The NewsAgent for Libraries electronic current
awareness service for information professionals - extracting useful metadata
from electronic records
Michael Keen, Jane Secker, and David Stoker
Department of Information & Library Studies,
University of Wales, Aberystwyth, UK
Contact: emk@aber.ac.uk
(This paper was presented at a Conference in May
1997, in Crimea. This edited version produced 16 July 1997)
The NewsAgent for Libraries project,
funded by the UK Electronic Libraries Programme, is seeking to provide an
experimental, user configurable, electronic alerting service for library and
information professionals. It will be a distributed system, based on three
servers whereby relevant current information can be delivered electronically to
users in a variety of formats, and at different levels of detail. Alerts may be
received via e-mail, via individual web-sites accessed through a browser such
as Netscape or else by a purpose built Windows 95 ‘NewsAgent Client’. The
software is being developed by Fretwell Downing Informatics and is loosley
based upon an existing client/server software package known as Dali (Document
and Library Integration). Full details of the project are available at the
project’s website <http://www.sbu.ac.uk/litc/newsagent/>.

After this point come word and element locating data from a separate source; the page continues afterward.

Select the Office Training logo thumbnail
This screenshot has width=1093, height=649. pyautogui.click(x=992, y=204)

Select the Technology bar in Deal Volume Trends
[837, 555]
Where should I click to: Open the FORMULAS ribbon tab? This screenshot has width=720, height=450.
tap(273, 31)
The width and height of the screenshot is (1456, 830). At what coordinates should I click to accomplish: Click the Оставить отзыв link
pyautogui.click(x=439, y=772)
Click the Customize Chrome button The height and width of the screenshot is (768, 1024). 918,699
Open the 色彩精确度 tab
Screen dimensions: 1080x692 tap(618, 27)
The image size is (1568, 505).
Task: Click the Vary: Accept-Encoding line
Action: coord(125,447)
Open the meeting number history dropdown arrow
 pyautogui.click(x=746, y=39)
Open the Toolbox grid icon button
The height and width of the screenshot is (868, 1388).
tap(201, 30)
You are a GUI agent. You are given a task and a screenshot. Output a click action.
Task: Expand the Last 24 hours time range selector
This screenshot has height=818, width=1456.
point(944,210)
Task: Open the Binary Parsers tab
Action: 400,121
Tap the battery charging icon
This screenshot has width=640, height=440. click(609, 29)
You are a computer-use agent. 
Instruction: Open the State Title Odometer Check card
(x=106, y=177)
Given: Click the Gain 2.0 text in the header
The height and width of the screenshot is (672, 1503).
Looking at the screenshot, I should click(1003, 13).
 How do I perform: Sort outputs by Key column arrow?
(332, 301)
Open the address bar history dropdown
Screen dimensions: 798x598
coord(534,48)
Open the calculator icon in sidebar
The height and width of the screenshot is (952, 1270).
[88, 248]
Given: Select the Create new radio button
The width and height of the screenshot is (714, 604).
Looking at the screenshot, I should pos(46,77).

The project is the result of a merger of
separate bids to FIGIT/eLib for current awareness services to LIS
professionals. It involves consortia of the Library Information Technology
Centre at South Bank University, the Department of Information and Library
Studies at University of Wales Aberystwyth, the Centre for Research in Library
and Information Management at University of Central Lancashire, the UK Office
of Library Networking at University of Bath and Fretwell Downing Informatics.
Three of these institutions are also the compilers and publishers of existing
current awareness products or publications. However the project is also
involving the collaboration of a number of publishers and information providers
in this field, notably, Aslib, the Library Association, the Institute of
Information Scientists, and the commercial publisher Bowker-Saur.
The two-year project began in April 1996
with a survey of Filtering Agents on the Web followed by a user needs analysis.
This was followed by the design and determination of the editorial content of a
demonstration system which it is hoped will be launched in late 1997. This will
be subjected to an evaluation process which will be fed back into possible
proposals for the establishment of a commercial system. The object of this
paper is to report on the progress of the project to date and to consider ways
of extracting useful metadata from a number of different categories of
electronic publication, for use in the demonstration system.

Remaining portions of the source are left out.